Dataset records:
__________

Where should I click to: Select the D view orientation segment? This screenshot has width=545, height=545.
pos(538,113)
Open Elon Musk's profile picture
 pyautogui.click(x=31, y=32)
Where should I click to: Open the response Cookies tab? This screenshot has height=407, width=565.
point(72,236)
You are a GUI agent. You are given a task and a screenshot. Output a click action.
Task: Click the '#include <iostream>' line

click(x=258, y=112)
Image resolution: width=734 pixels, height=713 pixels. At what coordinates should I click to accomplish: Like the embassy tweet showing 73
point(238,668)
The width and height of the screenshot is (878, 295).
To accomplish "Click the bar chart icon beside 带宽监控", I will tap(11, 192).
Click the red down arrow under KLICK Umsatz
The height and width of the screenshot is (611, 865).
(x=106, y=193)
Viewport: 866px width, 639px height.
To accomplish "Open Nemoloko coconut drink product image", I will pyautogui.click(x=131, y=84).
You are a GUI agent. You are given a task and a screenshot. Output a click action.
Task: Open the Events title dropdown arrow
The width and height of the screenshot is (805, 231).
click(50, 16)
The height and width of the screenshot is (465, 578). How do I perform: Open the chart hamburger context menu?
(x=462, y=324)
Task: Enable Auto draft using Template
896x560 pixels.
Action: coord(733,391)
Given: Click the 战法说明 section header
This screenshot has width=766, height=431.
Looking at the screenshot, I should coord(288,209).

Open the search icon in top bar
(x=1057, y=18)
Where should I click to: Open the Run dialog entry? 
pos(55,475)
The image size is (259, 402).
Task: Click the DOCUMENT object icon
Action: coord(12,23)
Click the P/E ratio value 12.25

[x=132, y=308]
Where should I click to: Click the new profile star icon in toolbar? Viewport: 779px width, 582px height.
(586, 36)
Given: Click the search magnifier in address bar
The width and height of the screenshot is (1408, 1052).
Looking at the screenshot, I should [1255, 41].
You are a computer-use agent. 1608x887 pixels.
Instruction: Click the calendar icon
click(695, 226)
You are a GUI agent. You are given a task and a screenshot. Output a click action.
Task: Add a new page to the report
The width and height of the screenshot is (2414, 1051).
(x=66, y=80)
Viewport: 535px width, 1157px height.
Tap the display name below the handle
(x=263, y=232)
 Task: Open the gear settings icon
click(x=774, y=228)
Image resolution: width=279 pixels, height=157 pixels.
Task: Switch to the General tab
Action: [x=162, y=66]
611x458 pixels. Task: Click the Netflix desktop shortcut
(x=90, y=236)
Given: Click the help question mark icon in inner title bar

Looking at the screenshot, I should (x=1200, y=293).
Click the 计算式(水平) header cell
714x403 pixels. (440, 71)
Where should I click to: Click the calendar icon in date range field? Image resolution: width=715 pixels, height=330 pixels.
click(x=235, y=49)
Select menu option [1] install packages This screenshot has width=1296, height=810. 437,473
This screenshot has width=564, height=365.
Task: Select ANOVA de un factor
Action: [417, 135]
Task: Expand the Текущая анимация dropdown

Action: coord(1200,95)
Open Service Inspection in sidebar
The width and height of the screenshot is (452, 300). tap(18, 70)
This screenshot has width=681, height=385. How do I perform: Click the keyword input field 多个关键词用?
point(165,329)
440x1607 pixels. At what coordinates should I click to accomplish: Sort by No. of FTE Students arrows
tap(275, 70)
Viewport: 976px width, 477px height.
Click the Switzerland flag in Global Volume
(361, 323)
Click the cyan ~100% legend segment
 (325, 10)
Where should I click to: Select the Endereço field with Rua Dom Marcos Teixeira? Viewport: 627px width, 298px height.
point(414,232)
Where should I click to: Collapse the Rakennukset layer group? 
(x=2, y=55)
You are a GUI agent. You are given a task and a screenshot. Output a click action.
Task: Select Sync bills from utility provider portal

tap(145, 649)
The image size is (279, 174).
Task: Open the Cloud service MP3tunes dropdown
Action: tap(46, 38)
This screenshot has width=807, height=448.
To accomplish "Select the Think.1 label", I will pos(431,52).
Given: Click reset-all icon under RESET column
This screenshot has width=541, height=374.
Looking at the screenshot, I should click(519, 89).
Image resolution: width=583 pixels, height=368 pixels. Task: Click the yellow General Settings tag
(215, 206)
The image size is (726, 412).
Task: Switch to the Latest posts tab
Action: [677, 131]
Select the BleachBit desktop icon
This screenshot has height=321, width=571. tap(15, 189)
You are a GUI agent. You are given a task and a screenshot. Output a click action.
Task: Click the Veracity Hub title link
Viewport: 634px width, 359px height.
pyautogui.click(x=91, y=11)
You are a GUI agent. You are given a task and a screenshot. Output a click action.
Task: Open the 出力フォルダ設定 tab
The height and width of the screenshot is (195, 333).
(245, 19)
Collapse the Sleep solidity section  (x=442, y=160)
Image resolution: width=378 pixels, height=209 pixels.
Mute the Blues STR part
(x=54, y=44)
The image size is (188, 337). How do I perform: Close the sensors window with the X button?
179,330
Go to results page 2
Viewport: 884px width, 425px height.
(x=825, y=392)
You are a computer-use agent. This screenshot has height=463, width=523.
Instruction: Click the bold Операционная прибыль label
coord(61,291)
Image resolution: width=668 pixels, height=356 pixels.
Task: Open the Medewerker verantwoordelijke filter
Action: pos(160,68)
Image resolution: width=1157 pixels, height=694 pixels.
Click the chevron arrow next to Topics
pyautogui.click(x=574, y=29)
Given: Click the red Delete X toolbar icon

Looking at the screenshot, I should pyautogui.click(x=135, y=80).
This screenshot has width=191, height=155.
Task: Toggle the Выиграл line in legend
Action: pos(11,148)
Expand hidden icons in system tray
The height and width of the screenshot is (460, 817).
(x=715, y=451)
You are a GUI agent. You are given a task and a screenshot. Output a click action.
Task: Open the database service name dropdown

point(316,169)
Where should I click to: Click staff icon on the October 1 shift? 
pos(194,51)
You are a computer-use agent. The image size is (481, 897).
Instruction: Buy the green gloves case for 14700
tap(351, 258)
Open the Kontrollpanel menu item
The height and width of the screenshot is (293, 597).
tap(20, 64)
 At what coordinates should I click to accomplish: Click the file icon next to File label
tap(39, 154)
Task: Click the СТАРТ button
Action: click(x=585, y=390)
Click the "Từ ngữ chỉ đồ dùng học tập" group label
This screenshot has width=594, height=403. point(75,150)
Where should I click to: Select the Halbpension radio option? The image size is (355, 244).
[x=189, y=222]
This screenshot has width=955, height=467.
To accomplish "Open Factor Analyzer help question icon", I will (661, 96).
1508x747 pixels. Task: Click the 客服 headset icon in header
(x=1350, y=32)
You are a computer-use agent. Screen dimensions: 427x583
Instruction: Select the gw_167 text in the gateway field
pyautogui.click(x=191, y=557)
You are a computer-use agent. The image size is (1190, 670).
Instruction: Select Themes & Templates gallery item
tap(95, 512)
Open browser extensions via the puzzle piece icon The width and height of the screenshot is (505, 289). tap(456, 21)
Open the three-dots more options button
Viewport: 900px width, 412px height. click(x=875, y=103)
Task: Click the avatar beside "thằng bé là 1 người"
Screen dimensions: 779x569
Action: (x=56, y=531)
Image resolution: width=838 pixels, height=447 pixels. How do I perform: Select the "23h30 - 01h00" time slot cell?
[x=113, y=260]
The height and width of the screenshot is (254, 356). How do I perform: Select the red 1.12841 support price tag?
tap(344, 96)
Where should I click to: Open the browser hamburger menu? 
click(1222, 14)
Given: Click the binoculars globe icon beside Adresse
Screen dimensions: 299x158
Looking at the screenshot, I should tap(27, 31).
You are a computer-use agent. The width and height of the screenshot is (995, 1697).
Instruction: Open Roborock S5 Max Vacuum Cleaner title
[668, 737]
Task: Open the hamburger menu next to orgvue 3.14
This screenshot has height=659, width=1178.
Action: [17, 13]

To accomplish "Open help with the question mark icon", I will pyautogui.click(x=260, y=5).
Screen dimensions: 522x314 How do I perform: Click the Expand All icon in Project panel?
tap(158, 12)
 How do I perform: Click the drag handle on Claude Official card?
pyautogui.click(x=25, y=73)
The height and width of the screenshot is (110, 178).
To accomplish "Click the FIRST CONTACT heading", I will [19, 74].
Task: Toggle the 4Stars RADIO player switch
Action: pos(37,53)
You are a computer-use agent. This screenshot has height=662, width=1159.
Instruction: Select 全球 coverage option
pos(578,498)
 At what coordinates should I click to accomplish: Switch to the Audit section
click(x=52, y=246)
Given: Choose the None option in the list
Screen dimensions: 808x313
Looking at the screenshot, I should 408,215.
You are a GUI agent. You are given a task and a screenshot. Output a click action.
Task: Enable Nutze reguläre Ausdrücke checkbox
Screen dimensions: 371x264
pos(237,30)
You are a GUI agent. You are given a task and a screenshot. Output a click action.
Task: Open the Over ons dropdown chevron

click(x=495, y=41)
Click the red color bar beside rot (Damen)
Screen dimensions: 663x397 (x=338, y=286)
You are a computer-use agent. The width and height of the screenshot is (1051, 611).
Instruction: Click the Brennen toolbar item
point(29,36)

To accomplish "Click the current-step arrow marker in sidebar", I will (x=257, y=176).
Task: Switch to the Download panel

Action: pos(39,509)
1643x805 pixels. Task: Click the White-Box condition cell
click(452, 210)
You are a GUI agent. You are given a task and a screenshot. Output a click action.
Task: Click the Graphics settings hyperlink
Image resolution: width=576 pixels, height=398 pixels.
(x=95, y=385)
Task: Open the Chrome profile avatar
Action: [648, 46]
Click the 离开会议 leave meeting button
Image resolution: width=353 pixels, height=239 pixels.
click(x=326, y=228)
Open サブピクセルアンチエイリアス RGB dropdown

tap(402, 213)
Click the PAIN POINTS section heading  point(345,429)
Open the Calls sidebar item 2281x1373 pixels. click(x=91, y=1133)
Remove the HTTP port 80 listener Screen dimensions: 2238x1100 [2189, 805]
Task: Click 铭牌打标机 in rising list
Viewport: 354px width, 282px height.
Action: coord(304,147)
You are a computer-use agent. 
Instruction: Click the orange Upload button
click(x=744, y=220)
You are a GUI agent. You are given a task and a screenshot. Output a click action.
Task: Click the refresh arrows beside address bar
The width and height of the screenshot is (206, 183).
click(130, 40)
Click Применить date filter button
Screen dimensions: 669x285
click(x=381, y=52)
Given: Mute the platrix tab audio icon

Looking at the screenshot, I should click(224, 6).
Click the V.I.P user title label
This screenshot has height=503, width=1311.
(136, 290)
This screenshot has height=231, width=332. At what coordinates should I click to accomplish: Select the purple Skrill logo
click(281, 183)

__________

Print the lines above exactly as they appear, from the line containing "Screen dimensions: 522x314" through the line containing "Looking at the screenshot, I should 408,215.", both included.

Screen dimensions: 522x314 How do I perform: Click the Expand All icon in Project panel?
tap(158, 12)
 How do I perform: Click the drag handle on Claude Official card?
pyautogui.click(x=25, y=73)
The height and width of the screenshot is (110, 178).
To accomplish "Click the FIRST CONTACT heading", I will [19, 74].
Task: Toggle the 4Stars RADIO player switch
Action: pos(37,53)
You are a computer-use agent. This screenshot has height=662, width=1159.
Instruction: Select 全球 coverage option
pos(578,498)
 At what coordinates should I click to accomplish: Switch to the Audit section
click(x=52, y=246)
Given: Choose the None option in the list
Screen dimensions: 808x313
Looking at the screenshot, I should 408,215.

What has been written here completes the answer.